The antlers of deer are also composed of bone; they will be more fully described in the chapter on mammals. It may perhaps be well to mention them here, though they really belong to the endoskeleton, being outgrowths from the frontal bones.

B. Endoskeletal structures.

I. Hypoblastic.

(a) The notochord is an elastic rod formed of large vacuolated cells, and is surrounded by a membranous sheath of mesoblastic origin. It is the primitive endoskeleton in the Chordata, all of which possess it at some period of their existence; while in many of the lower forms it persists throughout life. Even in the highest Chordata it is the sole representative of the axial skeleton for a considerable part of the early embryonic life. A simple unsegmented notochord persists throughout life in the Cephalochordata, Cyclostomata, and some Pisces, such as Sturgeons and Chimaeroids.
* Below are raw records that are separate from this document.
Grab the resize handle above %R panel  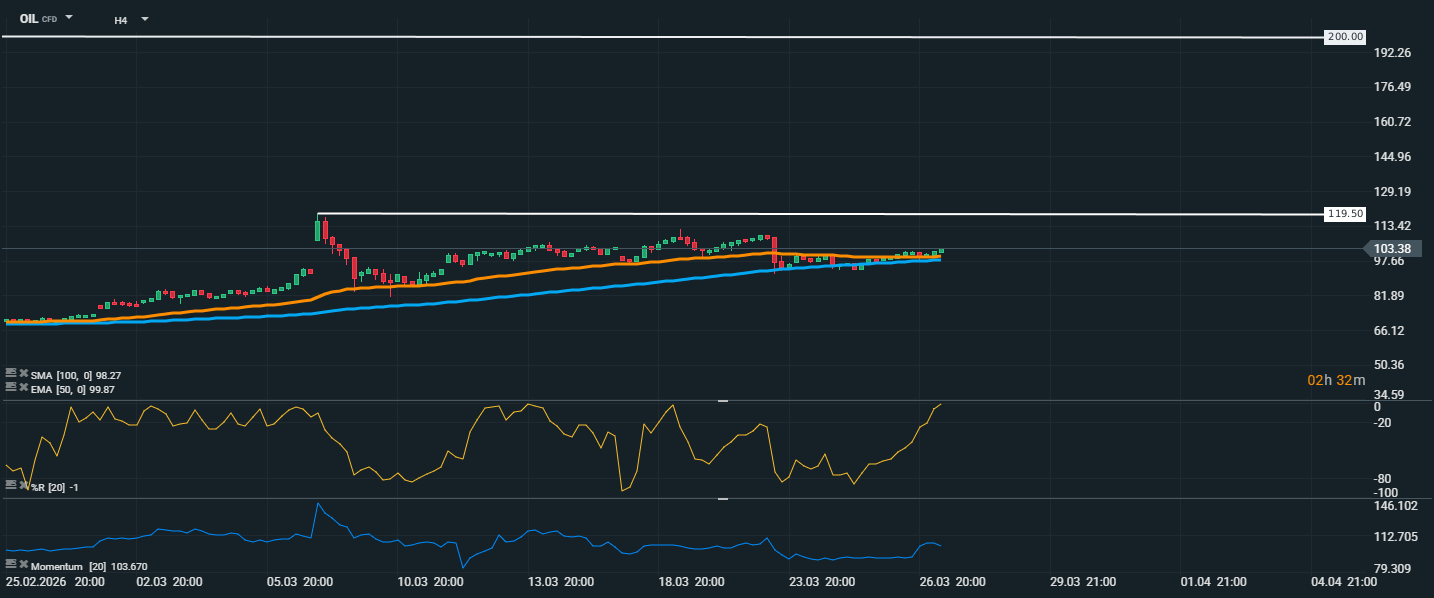722,400
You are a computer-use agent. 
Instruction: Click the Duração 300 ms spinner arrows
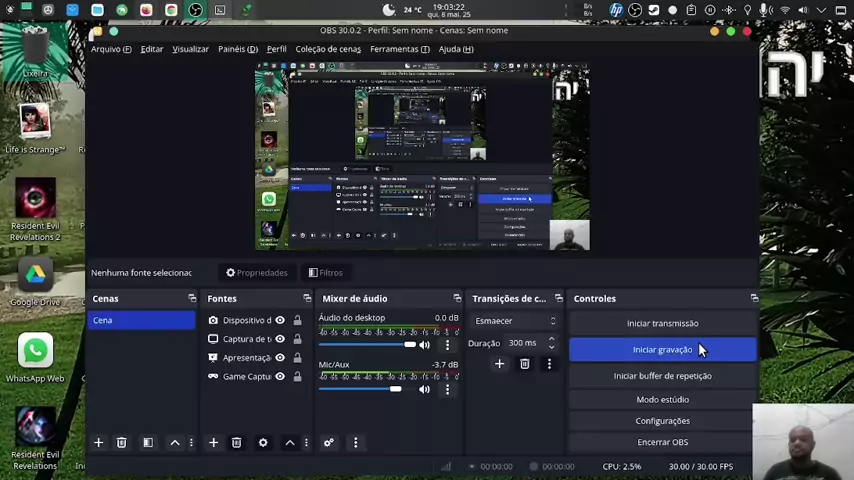pos(551,342)
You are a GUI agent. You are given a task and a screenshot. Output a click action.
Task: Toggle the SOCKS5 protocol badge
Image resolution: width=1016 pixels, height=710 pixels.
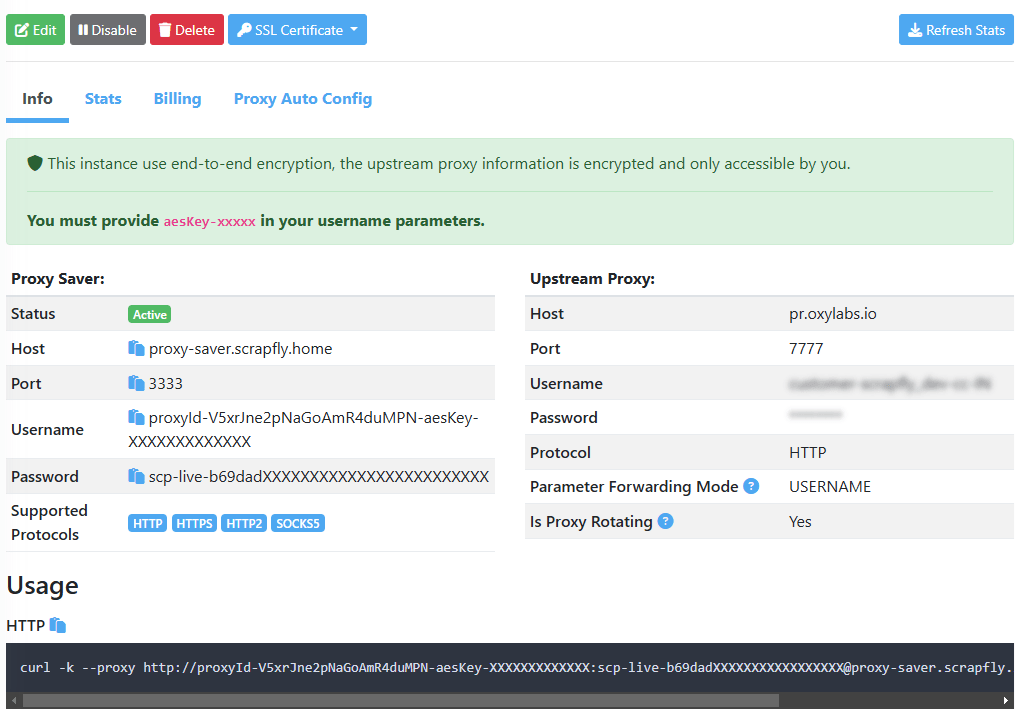(297, 522)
(b) The enamel of the pharyngeal teeth of the Salmon and many other Teleosteans is hypoblastic in origin. The epiblast of the stomodaeum, in which the other teeth are developed, passes into the hypoblast of the mesenteron in which these pharyngeal teeth are formed.

II. Mesoblastic.

The most primitive type of a mesoblastic endoskeleton consists of a membranous sheath surrounding the notochord, as in Myxine and its allies. The first stage of complication is by the development of cartilage in the notochordal sheath, as in Petromyzon. Often the cartilage becomes calcified in places, as in the vertebral centra of Scyllium and other Elasmobranchs. Lastly, the formation of bone takes place; it generally constitutes the most important of the endoskeletal structures.

Bone may be formed in two ways:—

(1) by the direct ossification of pre-existing cartilage, when it is known as cartilage bone or endochondral bone;

(2) by independent ossification in connective tissue; it is then known as membrane or dermal or periosteal bone.